Instructions for the task: Run through the records and show each line that includes the string "Switch".

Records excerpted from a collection
━━━━

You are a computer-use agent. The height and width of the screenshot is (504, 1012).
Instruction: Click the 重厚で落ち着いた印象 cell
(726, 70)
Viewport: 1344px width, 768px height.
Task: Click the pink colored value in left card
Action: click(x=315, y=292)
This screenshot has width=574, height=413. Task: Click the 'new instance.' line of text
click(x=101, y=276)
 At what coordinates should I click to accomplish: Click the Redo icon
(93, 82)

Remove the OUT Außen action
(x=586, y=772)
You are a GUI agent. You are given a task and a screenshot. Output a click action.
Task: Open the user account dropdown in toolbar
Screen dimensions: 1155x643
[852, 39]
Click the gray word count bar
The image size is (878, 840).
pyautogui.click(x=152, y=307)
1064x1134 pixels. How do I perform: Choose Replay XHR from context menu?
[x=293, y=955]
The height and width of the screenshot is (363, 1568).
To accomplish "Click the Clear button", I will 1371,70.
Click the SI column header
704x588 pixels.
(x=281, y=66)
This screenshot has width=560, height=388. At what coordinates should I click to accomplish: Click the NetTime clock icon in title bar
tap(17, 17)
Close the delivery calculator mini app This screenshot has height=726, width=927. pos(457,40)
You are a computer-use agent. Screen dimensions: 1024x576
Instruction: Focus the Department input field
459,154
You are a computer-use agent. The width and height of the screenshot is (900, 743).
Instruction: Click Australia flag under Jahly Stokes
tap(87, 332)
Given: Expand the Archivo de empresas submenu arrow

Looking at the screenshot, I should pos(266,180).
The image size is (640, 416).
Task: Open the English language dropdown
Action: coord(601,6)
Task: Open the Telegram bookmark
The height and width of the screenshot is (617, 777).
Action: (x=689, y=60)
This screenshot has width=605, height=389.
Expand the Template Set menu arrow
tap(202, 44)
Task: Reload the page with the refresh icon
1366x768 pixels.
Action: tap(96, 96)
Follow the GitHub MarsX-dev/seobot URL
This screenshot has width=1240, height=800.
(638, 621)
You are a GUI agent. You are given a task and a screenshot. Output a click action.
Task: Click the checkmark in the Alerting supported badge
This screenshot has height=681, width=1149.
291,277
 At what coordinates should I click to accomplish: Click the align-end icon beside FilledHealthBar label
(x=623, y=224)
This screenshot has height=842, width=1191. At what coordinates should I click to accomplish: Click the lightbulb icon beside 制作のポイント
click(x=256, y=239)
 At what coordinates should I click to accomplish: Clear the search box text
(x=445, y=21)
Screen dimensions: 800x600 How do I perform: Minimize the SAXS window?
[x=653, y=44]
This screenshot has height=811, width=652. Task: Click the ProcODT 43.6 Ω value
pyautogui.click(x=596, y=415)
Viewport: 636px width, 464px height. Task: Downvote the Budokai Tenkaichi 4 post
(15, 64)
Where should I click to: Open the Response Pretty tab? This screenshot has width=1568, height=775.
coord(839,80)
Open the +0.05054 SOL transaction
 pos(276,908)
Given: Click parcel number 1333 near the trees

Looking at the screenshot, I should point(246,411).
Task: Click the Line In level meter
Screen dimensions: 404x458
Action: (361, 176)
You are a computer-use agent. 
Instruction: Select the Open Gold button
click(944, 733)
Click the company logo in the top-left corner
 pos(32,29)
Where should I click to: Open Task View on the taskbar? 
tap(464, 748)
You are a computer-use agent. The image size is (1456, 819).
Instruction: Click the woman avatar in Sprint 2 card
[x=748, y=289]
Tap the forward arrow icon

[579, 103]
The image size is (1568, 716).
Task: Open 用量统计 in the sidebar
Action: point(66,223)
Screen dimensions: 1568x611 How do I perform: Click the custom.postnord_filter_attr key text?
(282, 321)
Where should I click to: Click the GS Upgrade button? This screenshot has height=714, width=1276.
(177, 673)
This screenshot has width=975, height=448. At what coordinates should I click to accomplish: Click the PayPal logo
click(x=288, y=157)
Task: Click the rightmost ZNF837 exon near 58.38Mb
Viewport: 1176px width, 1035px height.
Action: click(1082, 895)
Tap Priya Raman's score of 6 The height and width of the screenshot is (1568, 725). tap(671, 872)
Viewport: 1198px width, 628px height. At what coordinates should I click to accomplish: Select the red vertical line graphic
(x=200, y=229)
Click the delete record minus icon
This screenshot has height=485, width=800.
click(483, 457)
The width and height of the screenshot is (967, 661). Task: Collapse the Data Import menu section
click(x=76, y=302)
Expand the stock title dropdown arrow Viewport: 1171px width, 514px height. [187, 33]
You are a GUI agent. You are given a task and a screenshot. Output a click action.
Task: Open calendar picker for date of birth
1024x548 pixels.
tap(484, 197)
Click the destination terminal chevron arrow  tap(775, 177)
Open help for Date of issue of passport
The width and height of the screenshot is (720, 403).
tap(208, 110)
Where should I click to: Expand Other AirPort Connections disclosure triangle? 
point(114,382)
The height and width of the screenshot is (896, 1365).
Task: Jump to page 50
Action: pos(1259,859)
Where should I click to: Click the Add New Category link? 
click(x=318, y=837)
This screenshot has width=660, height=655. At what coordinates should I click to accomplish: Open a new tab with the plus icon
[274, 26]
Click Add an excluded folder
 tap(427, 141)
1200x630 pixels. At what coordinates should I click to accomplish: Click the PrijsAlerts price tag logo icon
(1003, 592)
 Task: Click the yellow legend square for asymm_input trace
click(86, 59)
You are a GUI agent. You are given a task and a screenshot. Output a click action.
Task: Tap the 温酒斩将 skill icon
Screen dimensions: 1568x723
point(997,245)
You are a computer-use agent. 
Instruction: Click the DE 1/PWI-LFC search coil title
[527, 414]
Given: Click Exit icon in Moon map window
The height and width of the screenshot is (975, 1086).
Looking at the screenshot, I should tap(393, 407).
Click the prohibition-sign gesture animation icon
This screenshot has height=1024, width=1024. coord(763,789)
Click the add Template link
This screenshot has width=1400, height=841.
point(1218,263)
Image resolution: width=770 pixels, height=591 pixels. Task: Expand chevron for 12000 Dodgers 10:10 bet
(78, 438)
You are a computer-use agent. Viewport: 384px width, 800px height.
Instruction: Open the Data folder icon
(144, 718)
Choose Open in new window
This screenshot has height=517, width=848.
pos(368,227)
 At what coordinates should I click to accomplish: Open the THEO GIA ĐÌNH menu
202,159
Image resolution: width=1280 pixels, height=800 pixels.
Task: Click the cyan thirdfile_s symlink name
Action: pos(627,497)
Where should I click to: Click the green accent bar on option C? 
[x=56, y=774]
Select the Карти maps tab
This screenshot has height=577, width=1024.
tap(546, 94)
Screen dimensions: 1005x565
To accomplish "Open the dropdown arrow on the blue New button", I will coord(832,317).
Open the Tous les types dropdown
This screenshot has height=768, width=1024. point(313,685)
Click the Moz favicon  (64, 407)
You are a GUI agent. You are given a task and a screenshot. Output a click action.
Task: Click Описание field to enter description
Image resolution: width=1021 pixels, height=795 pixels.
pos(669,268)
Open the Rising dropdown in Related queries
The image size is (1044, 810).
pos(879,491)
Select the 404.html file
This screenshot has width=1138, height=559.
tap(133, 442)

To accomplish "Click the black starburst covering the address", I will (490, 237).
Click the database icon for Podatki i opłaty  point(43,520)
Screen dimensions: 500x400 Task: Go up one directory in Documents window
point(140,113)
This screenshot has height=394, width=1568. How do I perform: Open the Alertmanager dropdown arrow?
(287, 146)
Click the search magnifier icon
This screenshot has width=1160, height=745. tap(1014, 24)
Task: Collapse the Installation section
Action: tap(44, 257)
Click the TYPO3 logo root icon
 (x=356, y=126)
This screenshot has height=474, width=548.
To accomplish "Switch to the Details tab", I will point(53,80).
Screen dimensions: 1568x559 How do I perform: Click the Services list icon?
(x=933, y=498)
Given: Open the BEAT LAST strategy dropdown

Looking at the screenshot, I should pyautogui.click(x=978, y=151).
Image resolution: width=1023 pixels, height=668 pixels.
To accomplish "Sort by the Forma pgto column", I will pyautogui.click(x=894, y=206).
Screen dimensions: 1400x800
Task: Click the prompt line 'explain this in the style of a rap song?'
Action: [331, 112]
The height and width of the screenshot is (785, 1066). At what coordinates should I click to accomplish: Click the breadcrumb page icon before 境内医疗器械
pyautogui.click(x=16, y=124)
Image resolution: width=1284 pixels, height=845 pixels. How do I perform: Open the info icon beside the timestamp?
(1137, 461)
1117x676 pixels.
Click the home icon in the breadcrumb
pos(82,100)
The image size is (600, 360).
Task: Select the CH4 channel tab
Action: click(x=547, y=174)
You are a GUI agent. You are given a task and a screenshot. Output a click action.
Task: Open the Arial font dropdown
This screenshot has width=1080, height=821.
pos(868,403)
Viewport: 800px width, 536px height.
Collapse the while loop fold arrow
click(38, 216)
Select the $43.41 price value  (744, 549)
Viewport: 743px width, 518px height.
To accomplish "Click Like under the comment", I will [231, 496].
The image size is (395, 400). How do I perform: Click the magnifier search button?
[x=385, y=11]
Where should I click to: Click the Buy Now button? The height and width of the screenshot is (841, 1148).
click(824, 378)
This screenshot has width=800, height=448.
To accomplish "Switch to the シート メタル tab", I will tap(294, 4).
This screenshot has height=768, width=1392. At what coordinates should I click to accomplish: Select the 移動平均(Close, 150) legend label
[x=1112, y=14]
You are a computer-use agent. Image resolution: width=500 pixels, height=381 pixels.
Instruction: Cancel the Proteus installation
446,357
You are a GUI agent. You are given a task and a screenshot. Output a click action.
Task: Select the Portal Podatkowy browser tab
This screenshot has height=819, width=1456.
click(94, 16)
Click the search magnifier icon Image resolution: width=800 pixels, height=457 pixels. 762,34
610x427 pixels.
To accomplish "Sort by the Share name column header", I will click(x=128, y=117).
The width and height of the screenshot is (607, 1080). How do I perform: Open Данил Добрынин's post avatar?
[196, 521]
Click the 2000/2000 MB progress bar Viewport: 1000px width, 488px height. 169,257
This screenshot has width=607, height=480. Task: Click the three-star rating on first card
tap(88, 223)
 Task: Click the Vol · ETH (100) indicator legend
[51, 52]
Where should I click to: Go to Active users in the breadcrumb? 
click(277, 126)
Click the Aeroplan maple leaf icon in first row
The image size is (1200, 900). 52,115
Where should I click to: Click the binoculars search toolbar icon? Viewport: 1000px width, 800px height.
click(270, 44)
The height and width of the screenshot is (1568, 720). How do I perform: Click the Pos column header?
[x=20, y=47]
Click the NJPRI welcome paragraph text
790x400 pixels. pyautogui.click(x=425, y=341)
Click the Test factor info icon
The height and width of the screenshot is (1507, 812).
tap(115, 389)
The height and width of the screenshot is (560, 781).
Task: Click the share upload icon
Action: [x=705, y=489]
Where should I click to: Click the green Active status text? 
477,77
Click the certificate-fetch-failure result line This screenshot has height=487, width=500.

━━━━

Exercise solution:
To accomplish "Switch to the Details tab", I will point(53,80).
To accomplish "Switch to the シート メタル tab", I will tap(294, 4).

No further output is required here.